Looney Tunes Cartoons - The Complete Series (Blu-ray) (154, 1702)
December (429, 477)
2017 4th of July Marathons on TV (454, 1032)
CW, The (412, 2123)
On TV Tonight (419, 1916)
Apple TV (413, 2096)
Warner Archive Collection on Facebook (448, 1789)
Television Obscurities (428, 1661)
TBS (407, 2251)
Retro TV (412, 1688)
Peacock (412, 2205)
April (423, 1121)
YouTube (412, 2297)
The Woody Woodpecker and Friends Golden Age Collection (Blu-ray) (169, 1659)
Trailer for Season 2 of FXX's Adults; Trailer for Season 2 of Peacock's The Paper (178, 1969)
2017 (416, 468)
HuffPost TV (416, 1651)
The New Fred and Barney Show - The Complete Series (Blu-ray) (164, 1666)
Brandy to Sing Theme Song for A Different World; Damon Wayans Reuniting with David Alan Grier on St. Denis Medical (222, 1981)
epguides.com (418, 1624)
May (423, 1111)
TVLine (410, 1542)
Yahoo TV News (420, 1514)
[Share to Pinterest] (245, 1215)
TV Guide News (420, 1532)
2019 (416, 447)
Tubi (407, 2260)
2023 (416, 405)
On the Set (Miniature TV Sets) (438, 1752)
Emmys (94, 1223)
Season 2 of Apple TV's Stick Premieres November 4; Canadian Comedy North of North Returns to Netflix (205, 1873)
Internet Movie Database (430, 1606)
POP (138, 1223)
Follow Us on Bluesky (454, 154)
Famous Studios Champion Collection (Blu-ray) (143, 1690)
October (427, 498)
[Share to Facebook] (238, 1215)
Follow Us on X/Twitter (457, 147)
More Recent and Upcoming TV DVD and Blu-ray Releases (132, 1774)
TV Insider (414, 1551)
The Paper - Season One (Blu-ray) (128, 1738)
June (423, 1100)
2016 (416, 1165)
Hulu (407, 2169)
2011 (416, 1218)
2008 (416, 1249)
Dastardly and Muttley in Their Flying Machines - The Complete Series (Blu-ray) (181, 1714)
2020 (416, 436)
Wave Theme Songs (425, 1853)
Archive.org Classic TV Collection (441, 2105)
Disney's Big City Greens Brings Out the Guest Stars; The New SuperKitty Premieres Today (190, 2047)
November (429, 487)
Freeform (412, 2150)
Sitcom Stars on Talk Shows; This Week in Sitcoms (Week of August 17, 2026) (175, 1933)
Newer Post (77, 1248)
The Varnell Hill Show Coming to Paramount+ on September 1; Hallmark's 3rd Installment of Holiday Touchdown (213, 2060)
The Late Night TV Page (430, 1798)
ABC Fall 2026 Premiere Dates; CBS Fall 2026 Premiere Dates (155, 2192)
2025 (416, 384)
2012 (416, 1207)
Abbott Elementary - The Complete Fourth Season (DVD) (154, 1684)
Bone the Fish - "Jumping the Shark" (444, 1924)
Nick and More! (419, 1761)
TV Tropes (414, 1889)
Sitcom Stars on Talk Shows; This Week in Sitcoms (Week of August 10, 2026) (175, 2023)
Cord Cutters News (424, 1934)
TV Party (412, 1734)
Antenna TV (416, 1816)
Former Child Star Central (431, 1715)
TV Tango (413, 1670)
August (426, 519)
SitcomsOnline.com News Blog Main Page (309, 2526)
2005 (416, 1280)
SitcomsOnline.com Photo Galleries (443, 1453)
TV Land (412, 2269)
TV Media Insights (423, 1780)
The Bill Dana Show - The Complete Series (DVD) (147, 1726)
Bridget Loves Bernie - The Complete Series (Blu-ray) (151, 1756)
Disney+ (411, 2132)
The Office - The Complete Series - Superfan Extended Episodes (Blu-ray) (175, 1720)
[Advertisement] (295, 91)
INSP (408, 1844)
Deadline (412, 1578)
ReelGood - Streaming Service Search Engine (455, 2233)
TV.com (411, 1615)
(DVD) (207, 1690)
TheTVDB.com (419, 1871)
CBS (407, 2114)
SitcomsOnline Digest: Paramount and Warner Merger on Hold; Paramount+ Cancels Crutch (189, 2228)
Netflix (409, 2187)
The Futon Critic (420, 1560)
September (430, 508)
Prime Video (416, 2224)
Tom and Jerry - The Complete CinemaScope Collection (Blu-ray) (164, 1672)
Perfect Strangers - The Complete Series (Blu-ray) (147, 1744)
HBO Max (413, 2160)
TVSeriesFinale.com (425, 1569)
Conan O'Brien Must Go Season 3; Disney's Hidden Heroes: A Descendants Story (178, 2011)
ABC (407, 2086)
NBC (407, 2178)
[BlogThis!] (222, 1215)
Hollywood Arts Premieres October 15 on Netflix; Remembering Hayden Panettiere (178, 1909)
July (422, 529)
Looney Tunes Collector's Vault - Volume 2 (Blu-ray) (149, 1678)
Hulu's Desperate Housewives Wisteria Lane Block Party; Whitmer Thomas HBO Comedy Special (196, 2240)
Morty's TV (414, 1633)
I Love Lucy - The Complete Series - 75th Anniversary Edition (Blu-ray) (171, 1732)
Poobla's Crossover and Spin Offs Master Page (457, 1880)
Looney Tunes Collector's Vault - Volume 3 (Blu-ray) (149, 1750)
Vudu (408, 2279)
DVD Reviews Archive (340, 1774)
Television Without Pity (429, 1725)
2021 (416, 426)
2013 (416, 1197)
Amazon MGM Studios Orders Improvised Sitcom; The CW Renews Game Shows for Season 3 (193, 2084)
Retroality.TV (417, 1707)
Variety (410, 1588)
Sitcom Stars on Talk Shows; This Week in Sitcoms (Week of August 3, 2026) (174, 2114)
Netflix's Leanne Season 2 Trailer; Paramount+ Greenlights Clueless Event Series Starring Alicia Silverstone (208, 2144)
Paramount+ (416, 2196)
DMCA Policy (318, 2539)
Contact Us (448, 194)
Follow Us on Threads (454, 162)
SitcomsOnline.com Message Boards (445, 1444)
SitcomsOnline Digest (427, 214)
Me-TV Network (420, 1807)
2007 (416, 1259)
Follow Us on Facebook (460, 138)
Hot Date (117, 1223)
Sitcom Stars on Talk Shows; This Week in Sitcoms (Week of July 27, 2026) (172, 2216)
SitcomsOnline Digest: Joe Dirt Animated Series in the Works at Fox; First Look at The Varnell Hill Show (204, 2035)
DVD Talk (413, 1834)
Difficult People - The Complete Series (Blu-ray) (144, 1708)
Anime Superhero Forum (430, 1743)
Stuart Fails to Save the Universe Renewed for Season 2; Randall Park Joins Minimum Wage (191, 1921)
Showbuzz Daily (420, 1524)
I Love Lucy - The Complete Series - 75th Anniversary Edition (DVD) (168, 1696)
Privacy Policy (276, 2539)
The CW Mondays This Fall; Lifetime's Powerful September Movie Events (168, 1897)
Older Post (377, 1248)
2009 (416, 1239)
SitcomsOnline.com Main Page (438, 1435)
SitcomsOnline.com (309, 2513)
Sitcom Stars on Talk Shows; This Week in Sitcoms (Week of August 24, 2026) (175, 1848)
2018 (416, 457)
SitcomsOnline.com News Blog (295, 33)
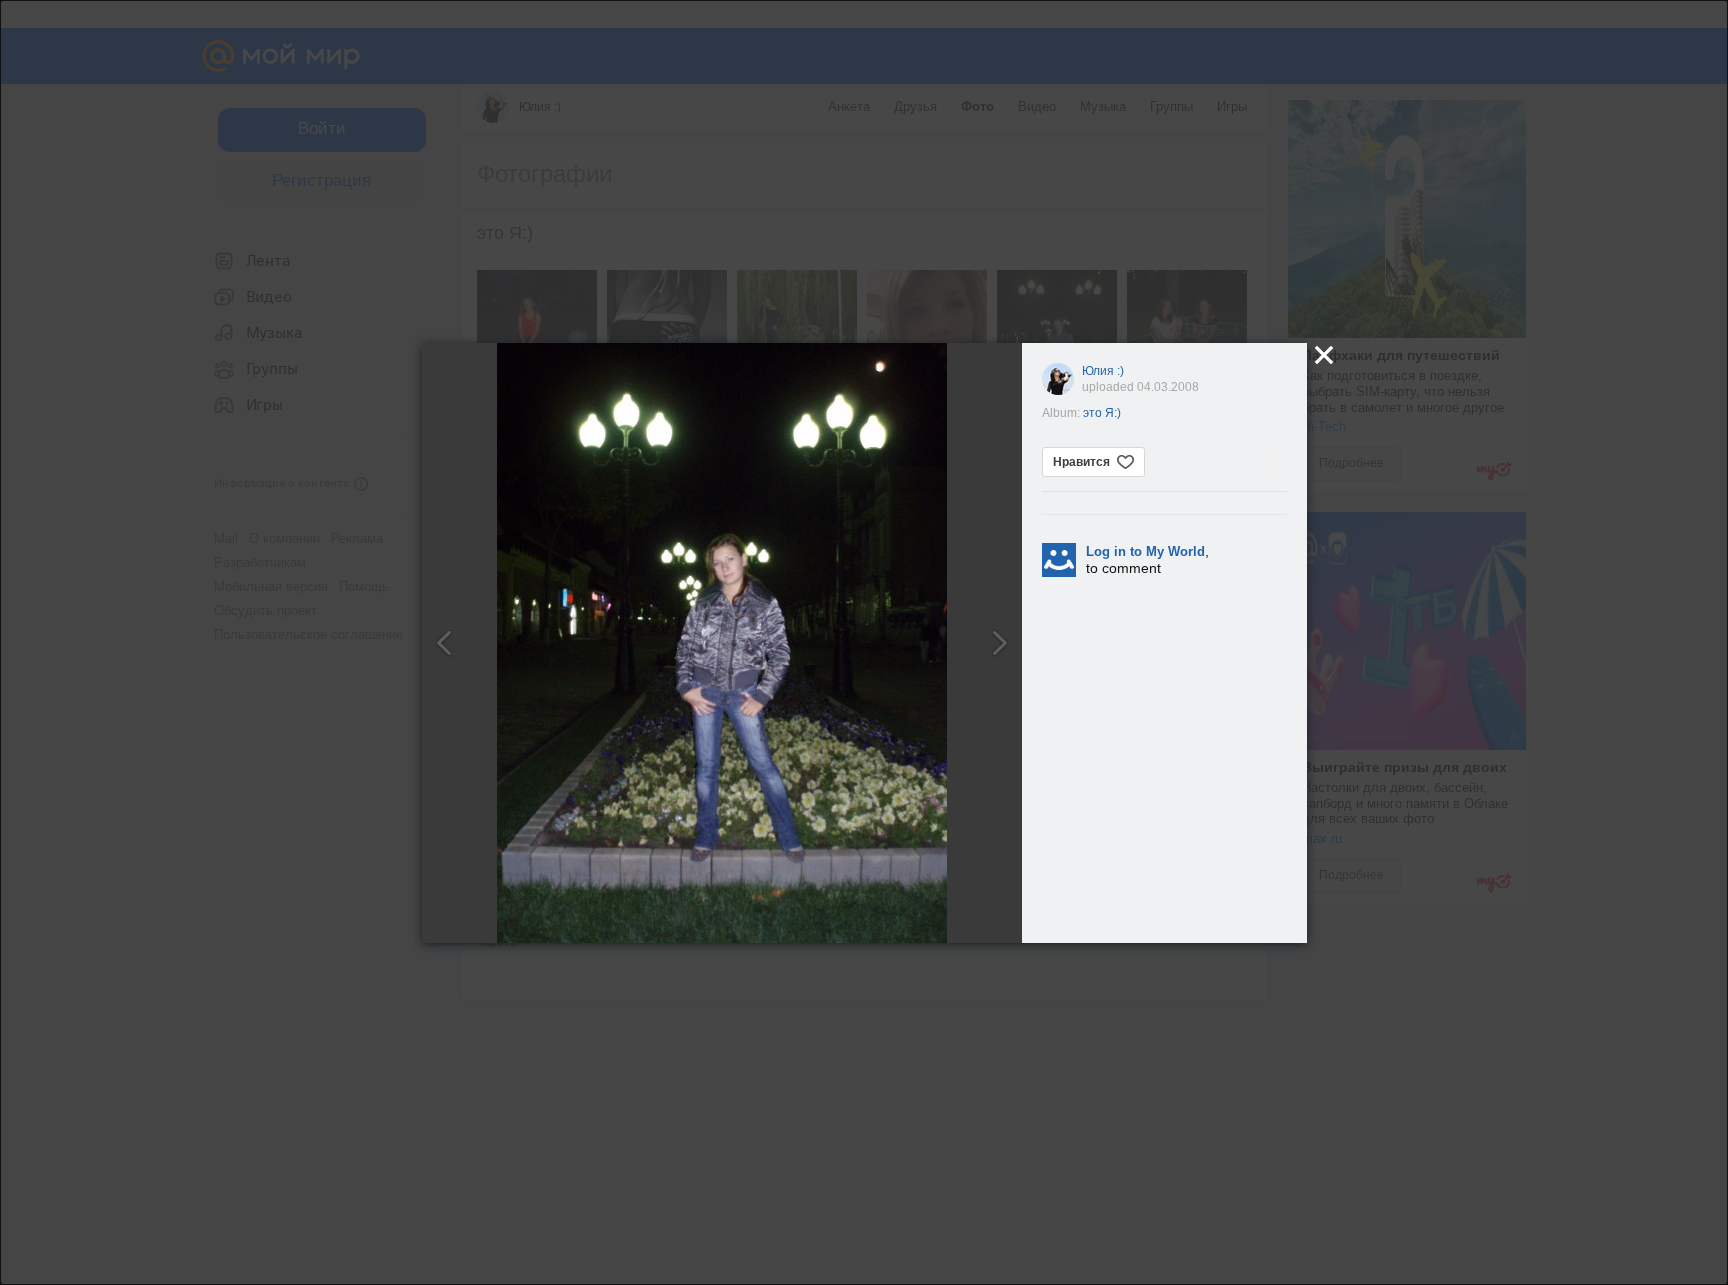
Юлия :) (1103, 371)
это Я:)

· · · ·

The line above containing "Famous Studios Champion", the line containing "2008 (416, 1249)", and every line between them are to be transcribed exactly; no other line is wanted.

Famous Studios Champion Collection (Blu-ray) (143, 1690)
October (427, 498)
[Share to Facebook] (238, 1215)
Follow Us on X/Twitter (457, 147)
More Recent and Upcoming TV DVD and Blu-ray Releases (132, 1774)
TV Insider (414, 1551)
The Paper - Season One (Blu-ray) (128, 1738)
June (423, 1100)
2016 (416, 1165)
Hulu (407, 2169)
2011 (416, 1218)
2008 (416, 1249)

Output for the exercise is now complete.